In historian applications, rarely are steady-state operations significant. If the only way for a client application to find exceptions is to query all of the data for a measurement, this could place a heavy load on the overall system: server, network and client. In contrast, historians generally have the means of filtering out insignificant data (based on comparing sequential records) to reduce the volume that must be delivered to client applications.

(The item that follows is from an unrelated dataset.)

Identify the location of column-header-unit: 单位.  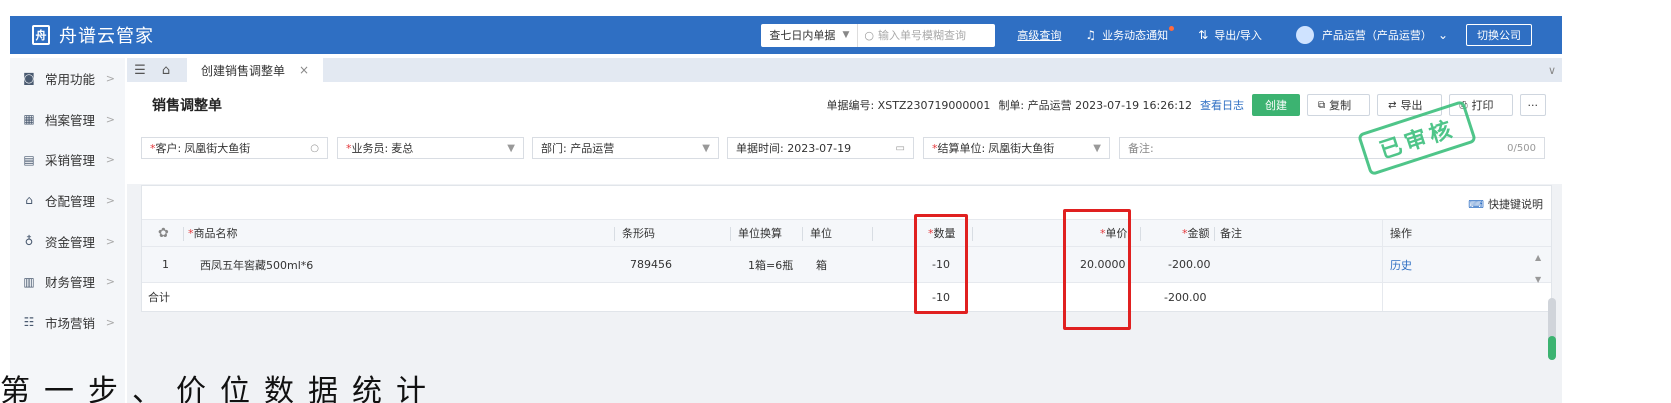
(821, 234).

Myth 5: All data is equal in importance and quality
In collecting thousands of data points from around a process, it is inevitable that some information is incorrect. For instance, there may be problems with physical equipment that is out of range, or simply not working. To a standard database, a stored value is precisely that, a value. In a plant historian, a stored data point not only has an associated value and time, it has an indication of data quality. Storing a data point from an instrument outside of the instrument’s normal operating range, for example, will cause a specific series of quality indicators to be stored with the value. When these are retrieved, they can be used to alert operations or engineering personnel to the potential anomaly. The information used within the historian in a summary point (for example, calculating an average over the last hour of a temperature) will cause the resulting aggregate value to have a quality factor. Managing and propagating the quality of data values within a process historian is necessary to enable any report or analysis performed with that data to be flagged as suspect and alert the consumer of the data.

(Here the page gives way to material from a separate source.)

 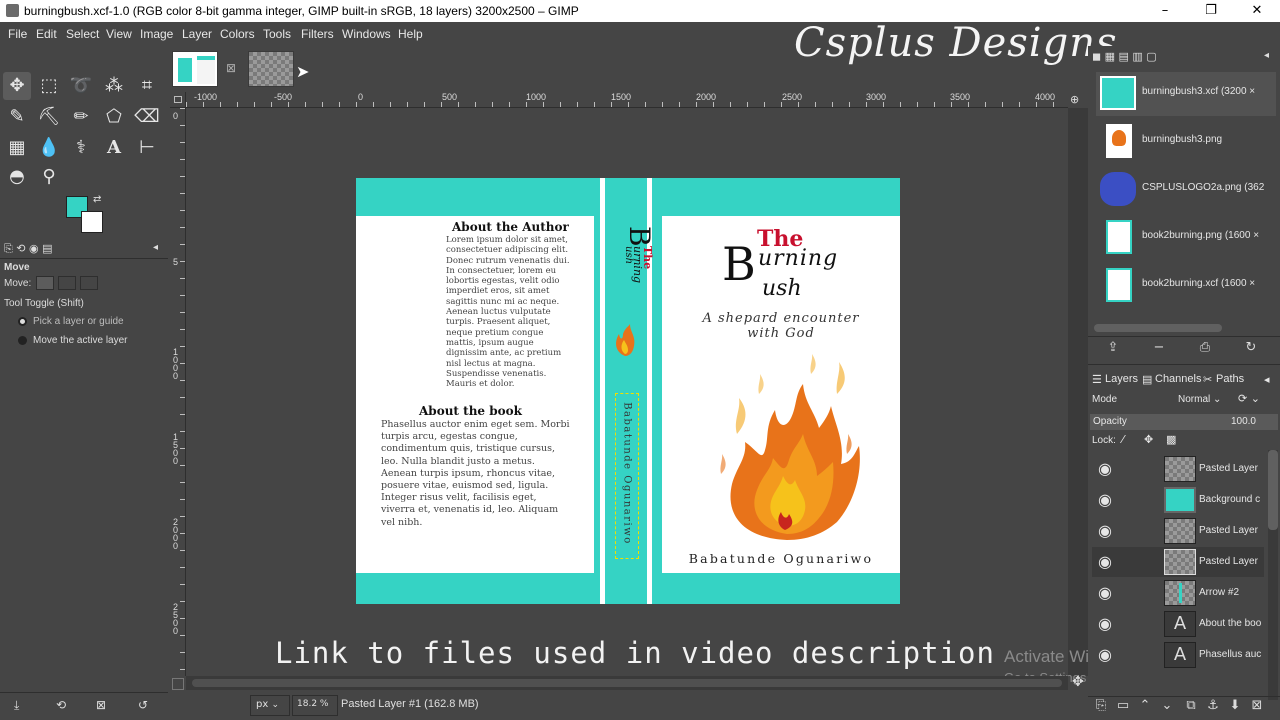 I want to click on dock-layers-menu-icon: ◂, so click(x=1267, y=380).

Myth 6: The only options are fully relational or fully proprietary historian solutions
While it is true that most historian solutions use fully proprietary technology to address the inherent limitations of relational database or fully leverage relational database to reduce their own engineering costs, Wonderware Historian delivers the best of both worlds. It relies on a solid relational scheme for managing all the relatively static configuration data, but extends the native transactional storage engine and query processor of Microsoft SQL Server with proprietary extensions to address the limitations for time-series data.
Building on Microsoft SQL Server delivers a solution that is easier to secure and manage than fully proprietary solutions, but without compromising on the fundamental capabilities required in a historian.
Summary
This white paper discussed several reasons why a process historian is superior to the task of plant information acquisition and retrieval compared to a relational database system. However, this is not to say that commercial software has no place in an industrial environment. Today, process information is often needed outside of the plant environment and inside the business systems section of an enterprise. There is no better way to provide this interface between the plant data and the enterprise systems than a commercially accepted, standard interface. As pointed out in the last myth, the Wonderware Historian integrates a commercially available product (Microsoft SQL Server) with its open, standard query interface (SQL), to provide open access to plant historical data. This interface is easily understood by the IT department for reporting or integrating into the enterprise ERP system.
Wonderware’s Historian offers all the capability discussed within this paper and more. Trusted and in use in over 25 000 installations worldwide, Wonderware Historian empowers plant operations and enterprise business users alike, delivering the right information to the right person and leaving database management where it belongs – in the enterprise IT department and not on the plant floor.